La visita del Papa mostró cuánto ha cambiado la sociedad chilena.

Algunos imaginaron (la imaginación es casi siempre una forma disfrazada del deseo) que la gente saldría a la calle, inflamada de entusiasmo y de fe en su pastor, revitalizando la presencia alicaída de la Iglesia. Los canales de televisión y la mayor parte de la prensa, que en vez de prensa por momentos pareció boletín parroquial, esperaron inútilmente una epifanía.

Nada de eso ocurrió.

¿Por qué?

La explicación está en el grado en que la sociedad chilena se ha secularizado.

Para la sociología, la secularización tiene dos versiones, una fuerte y otra débil. Según la versión fuerte, una sociedad se seculariza cuando las personas se vuelven descreídas y la existencia se despoja de todo misterio, cuando las ciudades, por decirlo así, quedan despobladas de Dios y las iglesias parecen sus tumbas fúnebres (la imagen es de Nietzsche). La versión débil afirma, en cambio, que la secularización no es una pérdida de sentido religioso, sino más bien una transformación en su esfera de influencia.

Esto último es lo que ha ocurrido en Chile.

La economía (a pesar de los esfuerzos de la Unión Social de Empresarios Cristianos), la política (no obstante la Democracia Cristiana), y la cultura (a pesar de los esfuerzos parroquiales) se autonomizan y principian a funcionar con sus propios códigos. La sociedad chilena se diferencia en varias esferas y, al revés de lo que Francisco expresó en su discurso en la Universidad Católica, lo justo, lo bello y lo verdadero ya no coinciden (como lo predijo a inicios del siglo XX Max Weber en su famoso discurso la ciencia como vocación).
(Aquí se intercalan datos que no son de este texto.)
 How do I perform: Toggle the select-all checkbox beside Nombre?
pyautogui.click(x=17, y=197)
No es que la gente se haya vuelto descreída. No. Lo que ha ocurrido es que la religión se ha protestantizado, en el sentido de que se ha vuelto más personal, más individualizada, más electiva (un ejemplo de esto es la medida en que incluso los católicos escogen la forma diferenciada de serlo, adscribiéndose al opus, a los legionarios, a los sodalicios, etcétera. Como si creer fuera una forma de escoger la propia identidad, no un descubrimiento o un don, sino una manera de editarse a sí mismo).

Todo ello es, por supuesto, consecuencia de las transformaciones que ha experimentado la sociedad chilena como resultado de la ampliación del consumo, la mejora en las condiciones materiales de la existencia y del aumento de la escolaridad. En una palabra, es el fruto de la modernización capitalista que hace que todo lo sólido (la expresión esta vez es de Marx) se desvanezca en el aire.
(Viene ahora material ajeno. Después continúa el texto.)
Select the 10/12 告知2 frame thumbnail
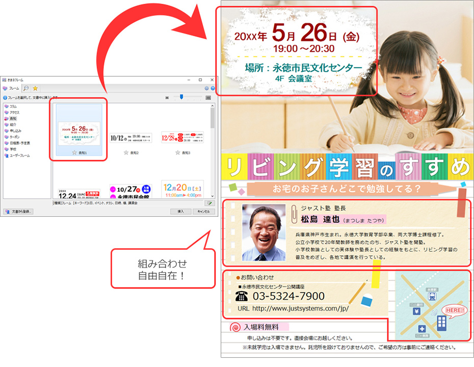The width and height of the screenshot is (474, 367). [x=131, y=137]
Por eso, no es correcto afirmar que la culpa de todo esto la tienen los escándalos sexuales o la lenidad de la Iglesia para impedirlos y sancionarlos. Es cierto que la actitud de la Iglesia frente a los escándalos irrita a los fieles (como les irritó que el Papa pidiera perdón y, a la vez, se hiciera acompañar por Juan Barros); pero todo eso ha ocurrido siempre, esa actitud forma parte de lo más íntimo de la catolicidad (¿Acaso no es el perdón de los pecados que, por la naturaleza caída, se cometen una y otra vez, uno de los rasgos más propios de la confesión y más apetecidos por los fieles?).

No son, pues, los escándalos o los pecados de sus ministros lo que causa la pérdida de influencia de la Iglesia. Son los rasgos del Chile contemporáneo y la dificultad de la Iglesia para convivir con ellos. Alguna vez la Iglesia fue capaz de integrar otros credos. Y su fruto, tan admirado por Francisco, fue la religiosidad popular, un ejemplo de sincretismo cultural. Pero ¿qué sincretismo podría haber ahora en medio del consumo y de las masas?

La Iglesia Católica está así frente a un serio dilema.

Debe escoger entre aferrarse a la verdad que dice atesorar, condenándose a la pérdida de influencia y a ser un credo de minorías, por un lado, o mostrarse condescendiente con las convicciones espontáneas de la cultura de masas relativizando la verdad que dice poseer, por el otro.

Debe escoger, en suma, entre el cardenal Medina (foto) y el cura Felipe Berríos.